[Collected data]
Segment Open

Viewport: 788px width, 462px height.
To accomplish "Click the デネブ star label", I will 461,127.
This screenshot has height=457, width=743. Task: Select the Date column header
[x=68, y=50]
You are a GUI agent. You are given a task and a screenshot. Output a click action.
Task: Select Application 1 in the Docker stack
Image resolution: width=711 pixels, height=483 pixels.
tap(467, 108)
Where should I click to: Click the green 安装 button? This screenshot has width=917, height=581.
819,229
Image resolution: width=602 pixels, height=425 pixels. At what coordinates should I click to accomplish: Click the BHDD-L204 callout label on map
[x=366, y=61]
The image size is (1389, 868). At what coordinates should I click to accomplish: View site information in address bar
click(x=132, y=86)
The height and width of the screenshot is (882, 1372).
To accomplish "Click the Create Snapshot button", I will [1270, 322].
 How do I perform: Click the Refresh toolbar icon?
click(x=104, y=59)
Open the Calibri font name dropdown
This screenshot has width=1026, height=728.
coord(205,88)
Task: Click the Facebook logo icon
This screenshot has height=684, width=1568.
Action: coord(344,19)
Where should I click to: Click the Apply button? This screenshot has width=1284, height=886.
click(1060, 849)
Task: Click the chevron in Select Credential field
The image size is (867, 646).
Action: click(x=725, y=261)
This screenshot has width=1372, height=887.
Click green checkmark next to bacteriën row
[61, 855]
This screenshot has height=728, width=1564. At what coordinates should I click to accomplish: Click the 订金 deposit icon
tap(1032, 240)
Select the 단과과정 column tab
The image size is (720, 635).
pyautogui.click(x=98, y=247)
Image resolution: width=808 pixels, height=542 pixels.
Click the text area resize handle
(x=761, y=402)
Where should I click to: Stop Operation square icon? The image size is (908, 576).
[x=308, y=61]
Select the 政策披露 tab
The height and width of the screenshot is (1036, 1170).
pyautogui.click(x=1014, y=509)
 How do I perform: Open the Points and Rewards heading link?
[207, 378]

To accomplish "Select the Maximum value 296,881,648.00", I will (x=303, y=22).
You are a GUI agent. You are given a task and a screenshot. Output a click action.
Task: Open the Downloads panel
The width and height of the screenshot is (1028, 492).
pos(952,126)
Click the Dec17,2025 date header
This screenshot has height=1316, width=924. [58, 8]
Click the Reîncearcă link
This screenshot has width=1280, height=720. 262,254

Segment Closed

[Action item]
Return only the part of the records above that opens with the line containing "The height and width of the screenshot is (882, 1372)." and closes with the line containing "Task: Click the chevron", ends included.

[Answer for this exercise]
The height and width of the screenshot is (882, 1372).
To accomplish "Click the Create Snapshot button", I will [1270, 322].
 How do I perform: Click the Refresh toolbar icon?
click(x=104, y=59)
Open the Calibri font name dropdown
This screenshot has width=1026, height=728.
coord(205,88)
Task: Click the Facebook logo icon
This screenshot has height=684, width=1568.
Action: coord(344,19)
Where should I click to: Click the Apply button? This screenshot has width=1284, height=886.
click(1060, 849)
Task: Click the chevron in Select Credential field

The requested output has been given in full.